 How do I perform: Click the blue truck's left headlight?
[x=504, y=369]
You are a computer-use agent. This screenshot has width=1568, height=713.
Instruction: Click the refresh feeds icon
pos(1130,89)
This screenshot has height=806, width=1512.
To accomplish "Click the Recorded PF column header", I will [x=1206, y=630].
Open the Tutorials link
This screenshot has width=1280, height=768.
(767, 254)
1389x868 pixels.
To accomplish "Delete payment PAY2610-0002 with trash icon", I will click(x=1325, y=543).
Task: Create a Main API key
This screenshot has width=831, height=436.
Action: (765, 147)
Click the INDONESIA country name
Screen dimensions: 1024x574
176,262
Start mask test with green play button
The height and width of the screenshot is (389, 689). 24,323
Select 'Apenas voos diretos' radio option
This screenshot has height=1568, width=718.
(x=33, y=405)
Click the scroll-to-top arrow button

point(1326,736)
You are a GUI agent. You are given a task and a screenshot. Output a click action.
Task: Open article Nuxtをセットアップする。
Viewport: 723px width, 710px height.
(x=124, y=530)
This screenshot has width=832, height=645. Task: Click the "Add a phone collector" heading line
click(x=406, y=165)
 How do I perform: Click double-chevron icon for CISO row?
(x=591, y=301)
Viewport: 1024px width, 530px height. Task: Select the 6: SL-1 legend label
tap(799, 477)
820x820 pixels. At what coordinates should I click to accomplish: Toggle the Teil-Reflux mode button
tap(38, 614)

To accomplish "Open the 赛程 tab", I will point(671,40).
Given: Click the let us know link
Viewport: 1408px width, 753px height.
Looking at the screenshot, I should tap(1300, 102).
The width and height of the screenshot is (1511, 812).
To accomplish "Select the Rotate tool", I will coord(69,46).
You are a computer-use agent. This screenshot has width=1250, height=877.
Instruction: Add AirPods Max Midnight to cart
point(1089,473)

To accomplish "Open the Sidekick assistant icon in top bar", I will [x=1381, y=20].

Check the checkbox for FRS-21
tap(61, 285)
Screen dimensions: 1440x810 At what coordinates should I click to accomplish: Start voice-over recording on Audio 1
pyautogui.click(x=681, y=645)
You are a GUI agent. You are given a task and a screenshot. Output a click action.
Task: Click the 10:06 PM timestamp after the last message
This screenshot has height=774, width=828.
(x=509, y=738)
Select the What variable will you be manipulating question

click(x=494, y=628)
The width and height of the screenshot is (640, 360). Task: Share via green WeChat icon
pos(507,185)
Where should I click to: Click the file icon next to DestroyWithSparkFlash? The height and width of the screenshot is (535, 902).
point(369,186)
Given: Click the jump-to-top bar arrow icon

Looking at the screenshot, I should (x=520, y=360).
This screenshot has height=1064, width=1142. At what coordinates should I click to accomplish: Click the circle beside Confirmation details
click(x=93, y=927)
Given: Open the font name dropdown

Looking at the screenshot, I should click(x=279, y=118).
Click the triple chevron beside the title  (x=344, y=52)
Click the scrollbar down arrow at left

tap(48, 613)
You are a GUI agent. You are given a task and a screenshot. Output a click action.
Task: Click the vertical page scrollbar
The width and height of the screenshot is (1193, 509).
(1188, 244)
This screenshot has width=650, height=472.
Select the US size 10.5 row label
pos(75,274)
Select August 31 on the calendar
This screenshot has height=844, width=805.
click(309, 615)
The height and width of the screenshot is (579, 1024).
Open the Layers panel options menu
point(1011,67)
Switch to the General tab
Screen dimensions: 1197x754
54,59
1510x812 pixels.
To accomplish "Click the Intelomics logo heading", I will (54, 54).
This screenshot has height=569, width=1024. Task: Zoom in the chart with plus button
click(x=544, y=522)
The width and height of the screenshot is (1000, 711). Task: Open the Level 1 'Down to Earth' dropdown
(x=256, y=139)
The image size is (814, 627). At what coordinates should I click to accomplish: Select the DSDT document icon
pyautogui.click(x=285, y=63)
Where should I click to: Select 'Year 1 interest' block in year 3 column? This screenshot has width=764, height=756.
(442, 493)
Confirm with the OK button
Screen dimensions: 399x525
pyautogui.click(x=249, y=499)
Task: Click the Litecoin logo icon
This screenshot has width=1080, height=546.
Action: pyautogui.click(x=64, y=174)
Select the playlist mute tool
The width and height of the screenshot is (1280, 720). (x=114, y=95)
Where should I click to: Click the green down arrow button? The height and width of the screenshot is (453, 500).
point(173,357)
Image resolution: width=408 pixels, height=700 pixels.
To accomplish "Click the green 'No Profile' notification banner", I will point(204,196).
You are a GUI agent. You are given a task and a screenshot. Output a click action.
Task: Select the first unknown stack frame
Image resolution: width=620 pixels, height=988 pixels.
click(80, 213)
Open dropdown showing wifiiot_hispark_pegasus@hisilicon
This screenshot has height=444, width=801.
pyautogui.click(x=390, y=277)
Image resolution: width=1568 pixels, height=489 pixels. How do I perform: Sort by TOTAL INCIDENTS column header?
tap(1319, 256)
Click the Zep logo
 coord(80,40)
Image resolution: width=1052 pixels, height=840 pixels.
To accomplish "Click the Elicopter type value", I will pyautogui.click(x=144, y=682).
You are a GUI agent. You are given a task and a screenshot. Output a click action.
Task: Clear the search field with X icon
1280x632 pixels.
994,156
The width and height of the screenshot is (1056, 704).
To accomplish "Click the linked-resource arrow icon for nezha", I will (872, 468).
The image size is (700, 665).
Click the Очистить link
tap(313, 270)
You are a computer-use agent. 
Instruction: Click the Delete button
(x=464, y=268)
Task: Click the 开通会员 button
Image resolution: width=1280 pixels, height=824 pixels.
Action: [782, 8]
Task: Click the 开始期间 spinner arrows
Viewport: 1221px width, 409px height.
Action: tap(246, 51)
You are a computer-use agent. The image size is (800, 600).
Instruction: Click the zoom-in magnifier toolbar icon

Required action: The full listing has to be duplicated exactly.

Completed exercise:
 How do I perform: Click the blue truck's left headlight?
[x=504, y=369]
You are a computer-use agent. This screenshot has width=1568, height=713.
Instruction: Click the refresh feeds icon
pos(1130,89)
This screenshot has height=806, width=1512.
To accomplish "Click the Recorded PF column header", I will [x=1206, y=630].
Open the Tutorials link
This screenshot has width=1280, height=768.
(767, 254)
1389x868 pixels.
To accomplish "Delete payment PAY2610-0002 with trash icon", I will click(x=1325, y=543).
Task: Create a Main API key
This screenshot has width=831, height=436.
Action: (765, 147)
Click the INDONESIA country name
Screen dimensions: 1024x574
176,262
Start mask test with green play button
The height and width of the screenshot is (389, 689). 24,323
Select 'Apenas voos diretos' radio option
This screenshot has height=1568, width=718.
(x=33, y=405)
Click the scroll-to-top arrow button

point(1326,736)
You are a GUI agent. You are given a task and a screenshot. Output a click action.
Task: Open article Nuxtをセットアップする。
Viewport: 723px width, 710px height.
(x=124, y=530)
This screenshot has width=832, height=645. Task: Click the "Add a phone collector" heading line
click(x=406, y=165)
 How do I perform: Click double-chevron icon for CISO row?
(x=591, y=301)
Viewport: 1024px width, 530px height. Task: Select the 6: SL-1 legend label
tap(799, 477)
820x820 pixels. At what coordinates should I click to accomplish: Toggle the Teil-Reflux mode button
tap(38, 614)

To accomplish "Open the 赛程 tab", I will point(671,40).
Given: Click the let us know link
Viewport: 1408px width, 753px height.
Looking at the screenshot, I should tap(1300, 102).
The width and height of the screenshot is (1511, 812).
To accomplish "Select the Rotate tool", I will coord(69,46).
You are a computer-use agent. This screenshot has width=1250, height=877.
Instruction: Add AirPods Max Midnight to cart
point(1089,473)

To accomplish "Open the Sidekick assistant icon in top bar", I will [x=1381, y=20].

Check the checkbox for FRS-21
tap(61, 285)
Screen dimensions: 1440x810 At what coordinates should I click to accomplish: Start voice-over recording on Audio 1
pyautogui.click(x=681, y=645)
You are a GUI agent. You are given a task and a screenshot. Output a click action.
Task: Click the 10:06 PM timestamp after the last message
This screenshot has height=774, width=828.
(x=509, y=738)
Select the What variable will you be manipulating question

click(x=494, y=628)
The width and height of the screenshot is (640, 360). Task: Share via green WeChat icon
pos(507,185)
Where should I click to: Click the file icon next to DestroyWithSparkFlash? The height and width of the screenshot is (535, 902).
point(369,186)
Given: Click the jump-to-top bar arrow icon

Looking at the screenshot, I should (x=520, y=360).
This screenshot has height=1064, width=1142. At what coordinates should I click to accomplish: Click the circle beside Confirmation details
click(x=93, y=927)
Given: Open the font name dropdown

Looking at the screenshot, I should click(x=279, y=118).
Click the triple chevron beside the title  (x=344, y=52)
Click the scrollbar down arrow at left

tap(48, 613)
You are a GUI agent. You are given a task and a screenshot. Output a click action.
Task: Click the vertical page scrollbar
The width and height of the screenshot is (1193, 509).
(1188, 244)
This screenshot has width=650, height=472.
Select the US size 10.5 row label
pos(75,274)
Select August 31 on the calendar
This screenshot has height=844, width=805.
click(309, 615)
The height and width of the screenshot is (579, 1024).
Open the Layers panel options menu
point(1011,67)
Switch to the General tab
Screen dimensions: 1197x754
54,59
1510x812 pixels.
To accomplish "Click the Intelomics logo heading", I will (54, 54).
This screenshot has height=569, width=1024. Task: Zoom in the chart with plus button
click(x=544, y=522)
The width and height of the screenshot is (1000, 711). Task: Open the Level 1 'Down to Earth' dropdown
(x=256, y=139)
The image size is (814, 627). At what coordinates should I click to accomplish: Select the DSDT document icon
pyautogui.click(x=285, y=63)
Where should I click to: Select 'Year 1 interest' block in year 3 column? This screenshot has width=764, height=756.
(442, 493)
Confirm with the OK button
Screen dimensions: 399x525
pyautogui.click(x=249, y=499)
Task: Click the Litecoin logo icon
This screenshot has width=1080, height=546.
Action: pyautogui.click(x=64, y=174)
Select the playlist mute tool
The width and height of the screenshot is (1280, 720). (x=114, y=95)
Where should I click to: Click the green down arrow button? The height and width of the screenshot is (453, 500).
point(173,357)
Image resolution: width=408 pixels, height=700 pixels.
To accomplish "Click the green 'No Profile' notification banner", I will point(204,196).
You are a GUI agent. You are given a task and a screenshot. Output a click action.
Task: Select the first unknown stack frame
Image resolution: width=620 pixels, height=988 pixels.
click(80, 213)
Open dropdown showing wifiiot_hispark_pegasus@hisilicon
This screenshot has height=444, width=801.
pyautogui.click(x=390, y=277)
Image resolution: width=1568 pixels, height=489 pixels. How do I perform: Sort by TOTAL INCIDENTS column header?
tap(1319, 256)
Click the Zep logo
 coord(80,40)
Image resolution: width=1052 pixels, height=840 pixels.
To accomplish "Click the Elicopter type value", I will pyautogui.click(x=144, y=682).
You are a GUI agent. You are given a task and a screenshot. Output a click action.
Task: Clear the search field with X icon
1280x632 pixels.
994,156
The width and height of the screenshot is (1056, 704).
To accomplish "Click the linked-resource arrow icon for nezha", I will (872, 468).
The image size is (700, 665).
Click the Очистить link
tap(313, 270)
You are a computer-use agent. 
Instruction: Click the Delete button
(x=464, y=268)
Task: Click the 开通会员 button
Image resolution: width=1280 pixels, height=824 pixels.
Action: [782, 8]
Task: Click the 开始期间 spinner arrows
Viewport: 1221px width, 409px height.
Action: tap(246, 51)
You are a computer-use agent. The image size is (800, 600).
Instruction: Click the zoom-in magnifier toolbar icon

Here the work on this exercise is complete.